Wednesday, 30 April 2014

OUR FAILURE IN DISCIPLESHIP

'It is these half-conscious fears, this dread of insecurity, rather than any deliberate refusal to face the cost of following Christ, which make us hold back. We feel that the risks of out-and-out discipleship are too great for us to take. In other words we are not persuaded of the adequacy of God to provide for the needs of all those who launch out whole-heartedly on to the deep sea of unconventional living in obedience to the call of Christ. Therefore, we feel obliged to break the first commandment just a little, by withdrawing a certain amount of our time and energy from serving God in order to serve mammon. This, at bottom, seems to be what is wrong with us. We are afraid to go all the way in accepting the authority of God, because of our secret uncertainty as to his adequacy to look after us if we do. 
Now let us call a spade a spade. The name of the game we are playing is unbelief...'
JI Packer, Knowing God, p.307.

GOD & SUFFERING

'The reason why the Bible spends so much of its time reiterating that God is a strong rock, a firm defence, and a sure refuge and help for the weak, is that God spends so much of his time bringing home to us that we are weak both mentally and morally, and dare not trust ourselves to find, or follow, the right road.
When we walk along a clear road feeling fine, and someone takes our arm to help us, as likely as not we shall impatiently shake him off; but when we are caught in rough country in the dark, with a storm getting up and our strength spent, and someone takes our arm to help us, we shall thankfully lean on him. And God wants us to feel that our way through life is rough and perplexing so that we may learn thankfully to lean on him.

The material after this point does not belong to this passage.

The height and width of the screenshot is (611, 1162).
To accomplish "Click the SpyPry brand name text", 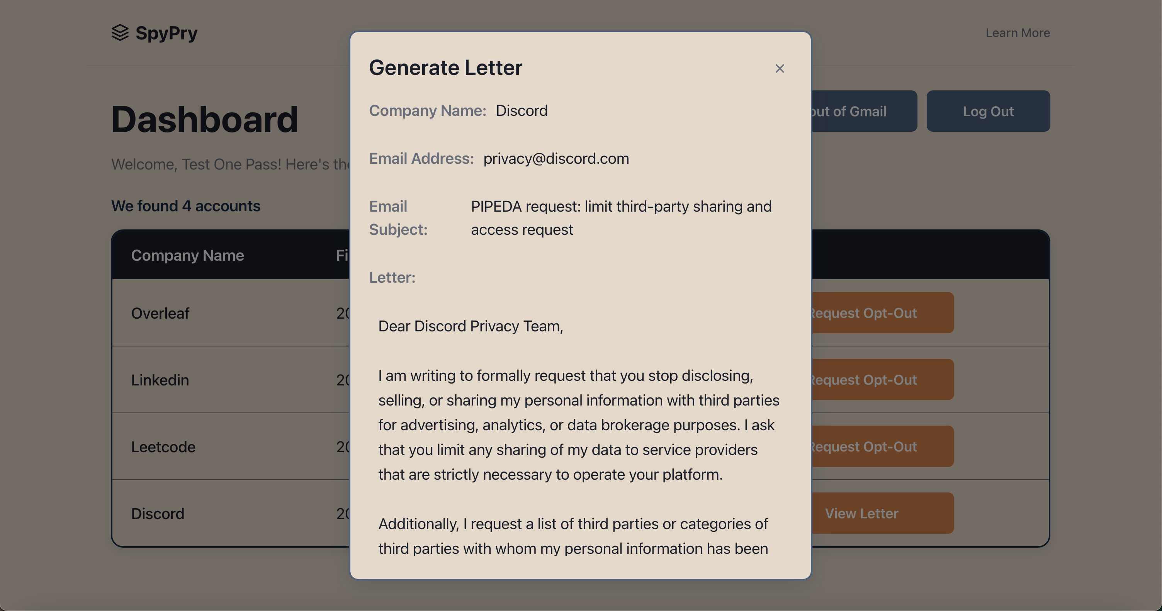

Therefore he takes step to drive us out of self-confidence to trust in himself - in the classical scriptural phrase for the secret of the godly life, to "wait on the Lord".'
JI Packer, Knowing God, p.284. 

Wednesday, 23 April 2014

SIN

'Churches that silence the biblical message of sin and grace simply aren't anywhere near where people actually live their lives, including the kids in the congregation. Kids who read Harry Potter know all about good and evil. Maybe they wouldn't use the word "sin" to describe the evil in the books. Fine. Bracket the word "sin" and talk about what Voldermort does, what the Dementors do. Hollywood screenwriters are so conscious of good and evil that if a character cheats on a good woman or kills an innocent person, something will happen to him. He won't simply get away with it. The formula today is the same as it always has been: let dramatically portrayed evil entertain us, and then punish it satisfyingly by the end of the show. Do this because, of course, the guilty deserve to be punished. Hollywood writers are old fashioned people. They mostly don't go to church so they have never learned that personal guilt for wrongdoing has become passe.' 
Cornelius Plantinga Jr, Reading for Preaching, p.115. 

PREACHING

'The Bible is a supernatural book with a supernatural story of creation and redemption done by a supernatural God. Preachers without supernatural understandings and expectations end up preaching a tiny gospel about a disappointingly skinny God.' 
Cornelius Plantinga Jr, Reading for Preaching, p.104. 

SECRETS

'....secrets are potent things. We may think we are honoring someone by telling him our secret. But the knowledge of it may fester in him and turn to poison. Maybe only God can absorb deep human secrets without internal damage.' 
Cornelius Plantinga Jr, Reading for Preaching, p.76. 

PREACHING

'...preachers face the translator's challenge. Like translators, preachers are trying to say in different words the same thing the text says without inadvertently saying a different thing in different words.' 
Cornelius Plantinga Jr, Reading for Preaching, p.44. 

LIFE

'...the central human drama is the heart in conflict with itself.'
William Faulkner in Cornelius Plantinga Jr, Reading for Preaching, p.30. 

READING

'...it is truly better to have read and lost than never to have read at all.' 
Cornelius Plantinga Jr, Reading for Preaching, p.19. 

WRITING

'The written word
Should be as clean as bone,
Clear as light,
Firm as stone.
Two words are not
As good as one.'
Anonymous in Cornelius Plantinga Jr, Reading for Preaching: the preacher in conversation with storytellers, biographers, poets, and journalists, p.15. 

PRAYER

'What's prayer? It's shooting shafts into the dark. What mark they strike, if any, who's to say? It's reaching for a hand you cannot touch. The silence is so fathomless that prayers like plummets vanish in the sea. You beg. You whimper. You load God down with empty praise. You tell him sins that he already knows full well. You seek to change his changeless will. Yet Godric prays the way he breathes, for else his heart would wither in his breast. Prayer is the wind that fills his sail. Else waves would dash him on the rocks, or he would drift with witless tides. And sometimes, by God's grace, a prayer is heard.'
Frederick Buechner, Godric, p.142. 

MOTHERS

'...the ten thousand little things every day that a woman kept thinking of, on account of children. Hardly even thinking, he thought to himself, as he pulled on his other sock. Practically automatic. Like breathing.' 
James Agee, A Death in the Family, p.27.